→ What this task involves
Return every line of the records below that contains the word "header", matching case exactly.

Word and element location records:
-------------------------

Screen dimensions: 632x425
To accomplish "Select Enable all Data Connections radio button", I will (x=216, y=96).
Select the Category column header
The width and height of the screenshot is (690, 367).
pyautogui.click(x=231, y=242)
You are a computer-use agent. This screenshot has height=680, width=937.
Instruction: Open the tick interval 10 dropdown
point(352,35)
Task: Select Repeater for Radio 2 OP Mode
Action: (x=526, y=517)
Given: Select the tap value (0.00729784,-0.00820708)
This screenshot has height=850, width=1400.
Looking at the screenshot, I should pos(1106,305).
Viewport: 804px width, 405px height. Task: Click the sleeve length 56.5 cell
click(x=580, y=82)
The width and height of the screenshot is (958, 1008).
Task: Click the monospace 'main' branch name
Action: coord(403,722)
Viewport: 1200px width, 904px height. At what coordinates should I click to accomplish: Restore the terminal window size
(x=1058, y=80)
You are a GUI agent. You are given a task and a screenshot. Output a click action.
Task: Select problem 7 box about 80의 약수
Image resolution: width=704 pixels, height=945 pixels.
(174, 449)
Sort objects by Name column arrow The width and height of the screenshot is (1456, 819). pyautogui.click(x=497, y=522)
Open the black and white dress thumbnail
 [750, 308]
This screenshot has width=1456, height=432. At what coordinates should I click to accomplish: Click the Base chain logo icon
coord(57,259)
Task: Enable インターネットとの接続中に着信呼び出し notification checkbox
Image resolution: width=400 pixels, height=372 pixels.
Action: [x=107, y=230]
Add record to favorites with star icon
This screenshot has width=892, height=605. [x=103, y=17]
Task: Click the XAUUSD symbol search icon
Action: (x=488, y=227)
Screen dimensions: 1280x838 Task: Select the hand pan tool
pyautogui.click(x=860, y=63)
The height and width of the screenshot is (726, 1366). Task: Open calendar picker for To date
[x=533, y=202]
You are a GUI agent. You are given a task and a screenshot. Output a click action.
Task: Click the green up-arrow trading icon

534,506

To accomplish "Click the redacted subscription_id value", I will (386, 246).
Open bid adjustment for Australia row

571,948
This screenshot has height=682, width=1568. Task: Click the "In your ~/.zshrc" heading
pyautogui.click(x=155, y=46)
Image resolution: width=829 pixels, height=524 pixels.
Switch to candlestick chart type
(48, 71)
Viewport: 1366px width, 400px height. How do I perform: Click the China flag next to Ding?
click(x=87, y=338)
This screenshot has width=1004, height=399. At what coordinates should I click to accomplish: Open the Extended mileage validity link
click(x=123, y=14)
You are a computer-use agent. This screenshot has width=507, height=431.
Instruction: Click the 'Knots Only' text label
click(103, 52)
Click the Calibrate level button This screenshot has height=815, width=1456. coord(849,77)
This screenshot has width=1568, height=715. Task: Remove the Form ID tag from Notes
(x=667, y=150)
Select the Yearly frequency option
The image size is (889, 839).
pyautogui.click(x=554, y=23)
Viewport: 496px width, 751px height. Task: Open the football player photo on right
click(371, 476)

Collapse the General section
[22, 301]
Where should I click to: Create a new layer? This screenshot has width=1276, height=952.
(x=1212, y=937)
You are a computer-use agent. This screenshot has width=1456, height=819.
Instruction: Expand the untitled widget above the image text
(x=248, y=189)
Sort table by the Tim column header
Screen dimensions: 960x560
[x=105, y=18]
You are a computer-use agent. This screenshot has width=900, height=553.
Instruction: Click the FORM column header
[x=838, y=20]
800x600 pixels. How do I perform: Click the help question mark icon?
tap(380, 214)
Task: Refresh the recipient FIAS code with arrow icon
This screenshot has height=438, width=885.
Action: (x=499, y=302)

-------------------------

→ Completed exercise
Select the Category column header
Sort table by the Tim column header
Instruction: Click the FORM column header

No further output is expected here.